Content starts
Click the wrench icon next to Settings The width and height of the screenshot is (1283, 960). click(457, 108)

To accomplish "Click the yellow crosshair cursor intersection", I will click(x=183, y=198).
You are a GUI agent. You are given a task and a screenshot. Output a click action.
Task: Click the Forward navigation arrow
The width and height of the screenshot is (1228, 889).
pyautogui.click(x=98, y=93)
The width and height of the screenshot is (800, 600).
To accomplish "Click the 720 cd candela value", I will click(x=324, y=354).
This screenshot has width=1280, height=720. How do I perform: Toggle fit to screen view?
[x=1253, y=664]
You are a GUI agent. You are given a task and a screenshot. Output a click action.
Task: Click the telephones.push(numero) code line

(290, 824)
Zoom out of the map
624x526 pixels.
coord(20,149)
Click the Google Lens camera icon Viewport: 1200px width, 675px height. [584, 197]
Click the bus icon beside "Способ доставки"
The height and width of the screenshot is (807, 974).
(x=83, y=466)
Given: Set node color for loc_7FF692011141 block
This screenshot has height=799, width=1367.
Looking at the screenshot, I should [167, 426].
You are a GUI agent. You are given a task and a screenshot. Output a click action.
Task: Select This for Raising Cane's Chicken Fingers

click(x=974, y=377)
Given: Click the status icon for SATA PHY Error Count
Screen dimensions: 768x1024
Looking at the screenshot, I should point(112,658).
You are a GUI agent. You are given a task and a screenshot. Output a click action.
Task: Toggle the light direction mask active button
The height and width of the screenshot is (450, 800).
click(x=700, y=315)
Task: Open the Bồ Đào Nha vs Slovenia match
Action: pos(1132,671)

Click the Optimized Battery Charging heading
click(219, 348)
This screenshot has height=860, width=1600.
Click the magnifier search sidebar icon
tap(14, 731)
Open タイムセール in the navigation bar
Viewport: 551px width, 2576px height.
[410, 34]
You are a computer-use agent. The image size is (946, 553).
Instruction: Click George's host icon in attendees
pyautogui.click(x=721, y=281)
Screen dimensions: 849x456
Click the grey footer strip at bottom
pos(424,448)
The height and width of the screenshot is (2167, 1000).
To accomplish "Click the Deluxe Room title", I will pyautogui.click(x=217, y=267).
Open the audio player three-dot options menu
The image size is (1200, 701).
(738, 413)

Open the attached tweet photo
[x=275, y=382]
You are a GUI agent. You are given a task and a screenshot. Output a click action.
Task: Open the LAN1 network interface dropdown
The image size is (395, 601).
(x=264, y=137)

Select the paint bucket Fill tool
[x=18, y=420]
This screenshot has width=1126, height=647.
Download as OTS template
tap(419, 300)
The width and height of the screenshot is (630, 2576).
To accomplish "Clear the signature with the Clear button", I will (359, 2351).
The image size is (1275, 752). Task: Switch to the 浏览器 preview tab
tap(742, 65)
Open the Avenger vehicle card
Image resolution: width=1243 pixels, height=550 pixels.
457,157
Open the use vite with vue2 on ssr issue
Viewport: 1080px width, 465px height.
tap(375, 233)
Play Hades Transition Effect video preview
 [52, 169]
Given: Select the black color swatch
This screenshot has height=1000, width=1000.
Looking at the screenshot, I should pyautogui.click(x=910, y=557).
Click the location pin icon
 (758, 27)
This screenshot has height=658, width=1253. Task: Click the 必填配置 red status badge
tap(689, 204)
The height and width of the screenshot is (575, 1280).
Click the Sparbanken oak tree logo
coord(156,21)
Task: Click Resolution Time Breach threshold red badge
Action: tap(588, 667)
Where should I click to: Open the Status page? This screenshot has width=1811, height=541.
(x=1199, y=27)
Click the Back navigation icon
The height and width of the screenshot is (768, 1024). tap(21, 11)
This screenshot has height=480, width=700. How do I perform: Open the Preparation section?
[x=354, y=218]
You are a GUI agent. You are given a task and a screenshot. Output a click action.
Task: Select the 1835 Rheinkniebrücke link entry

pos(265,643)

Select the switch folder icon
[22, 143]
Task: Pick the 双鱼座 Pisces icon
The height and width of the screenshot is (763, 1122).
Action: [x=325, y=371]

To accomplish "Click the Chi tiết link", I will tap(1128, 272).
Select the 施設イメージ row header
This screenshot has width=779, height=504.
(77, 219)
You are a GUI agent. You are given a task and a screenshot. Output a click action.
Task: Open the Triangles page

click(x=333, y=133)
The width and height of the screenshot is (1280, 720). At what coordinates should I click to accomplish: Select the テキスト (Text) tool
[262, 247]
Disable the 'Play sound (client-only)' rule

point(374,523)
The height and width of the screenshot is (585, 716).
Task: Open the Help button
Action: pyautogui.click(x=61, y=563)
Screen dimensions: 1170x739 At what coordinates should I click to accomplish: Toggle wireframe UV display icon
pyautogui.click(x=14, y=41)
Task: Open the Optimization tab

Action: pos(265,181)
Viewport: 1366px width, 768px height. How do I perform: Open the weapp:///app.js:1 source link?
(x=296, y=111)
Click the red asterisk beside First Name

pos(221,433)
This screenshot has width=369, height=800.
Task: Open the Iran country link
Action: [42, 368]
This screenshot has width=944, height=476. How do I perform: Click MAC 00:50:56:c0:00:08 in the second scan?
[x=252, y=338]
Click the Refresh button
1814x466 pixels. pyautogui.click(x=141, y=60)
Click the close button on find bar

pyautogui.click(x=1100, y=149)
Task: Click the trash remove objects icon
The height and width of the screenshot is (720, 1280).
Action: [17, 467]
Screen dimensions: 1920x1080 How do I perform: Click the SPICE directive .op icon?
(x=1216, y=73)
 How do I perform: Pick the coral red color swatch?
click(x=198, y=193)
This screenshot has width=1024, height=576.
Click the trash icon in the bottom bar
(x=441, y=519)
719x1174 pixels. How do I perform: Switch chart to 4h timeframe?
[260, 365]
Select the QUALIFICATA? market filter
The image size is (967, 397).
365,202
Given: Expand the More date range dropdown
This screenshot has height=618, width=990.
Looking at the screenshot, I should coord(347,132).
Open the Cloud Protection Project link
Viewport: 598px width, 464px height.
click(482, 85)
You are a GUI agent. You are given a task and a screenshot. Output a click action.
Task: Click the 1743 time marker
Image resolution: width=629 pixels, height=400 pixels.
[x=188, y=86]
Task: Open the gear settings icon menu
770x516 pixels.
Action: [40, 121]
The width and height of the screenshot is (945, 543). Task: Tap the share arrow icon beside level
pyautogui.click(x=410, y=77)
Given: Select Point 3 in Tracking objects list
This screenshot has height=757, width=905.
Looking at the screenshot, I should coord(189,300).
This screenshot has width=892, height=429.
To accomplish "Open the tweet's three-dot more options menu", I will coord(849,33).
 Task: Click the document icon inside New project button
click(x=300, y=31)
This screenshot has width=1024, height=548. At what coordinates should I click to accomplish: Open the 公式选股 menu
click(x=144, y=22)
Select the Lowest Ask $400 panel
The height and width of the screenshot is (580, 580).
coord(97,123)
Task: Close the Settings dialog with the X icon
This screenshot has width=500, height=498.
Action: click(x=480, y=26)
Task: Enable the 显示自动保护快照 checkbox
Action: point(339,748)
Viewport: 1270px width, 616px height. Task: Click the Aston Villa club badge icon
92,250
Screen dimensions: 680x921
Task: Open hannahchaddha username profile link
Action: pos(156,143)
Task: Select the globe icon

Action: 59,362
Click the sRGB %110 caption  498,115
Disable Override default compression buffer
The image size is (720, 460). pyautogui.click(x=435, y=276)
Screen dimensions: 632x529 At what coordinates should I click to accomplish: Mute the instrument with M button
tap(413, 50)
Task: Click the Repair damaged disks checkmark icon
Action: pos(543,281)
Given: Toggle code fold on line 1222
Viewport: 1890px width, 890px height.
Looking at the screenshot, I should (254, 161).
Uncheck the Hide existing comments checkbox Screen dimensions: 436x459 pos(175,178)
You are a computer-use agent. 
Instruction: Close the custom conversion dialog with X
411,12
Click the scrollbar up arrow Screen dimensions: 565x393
Content ends
■ **Work order**
What do the lines of the material read, from the first through the line with "Task: Toggle the"? Transcribe them exactly and stop there.

■ **Solved exercise**
Click the wrench icon next to Settings The width and height of the screenshot is (1283, 960). click(457, 108)

To accomplish "Click the yellow crosshair cursor intersection", I will click(x=183, y=198).
You are a GUI agent. You are given a task and a screenshot. Output a click action.
Task: Click the Forward navigation arrow
The width and height of the screenshot is (1228, 889).
pyautogui.click(x=98, y=93)
The width and height of the screenshot is (800, 600).
To accomplish "Click the 720 cd candela value", I will click(x=324, y=354).
This screenshot has width=1280, height=720. How do I perform: Toggle fit to screen view?
[x=1253, y=664]
You are a GUI agent. You are given a task and a screenshot. Output a click action.
Task: Click the telephones.push(numero) code line

(290, 824)
Zoom out of the map
624x526 pixels.
coord(20,149)
Click the Google Lens camera icon Viewport: 1200px width, 675px height. [584, 197]
Click the bus icon beside "Способ доставки"
The height and width of the screenshot is (807, 974).
(x=83, y=466)
Given: Set node color for loc_7FF692011141 block
This screenshot has height=799, width=1367.
Looking at the screenshot, I should [167, 426].
You are a GUI agent. You are given a task and a screenshot. Output a click action.
Task: Select This for Raising Cane's Chicken Fingers

click(x=974, y=377)
Given: Click the status icon for SATA PHY Error Count
Screen dimensions: 768x1024
Looking at the screenshot, I should point(112,658).
You are a GUI agent. You are given a task and a screenshot. Output a click action.
Task: Toggle the light direction mask active button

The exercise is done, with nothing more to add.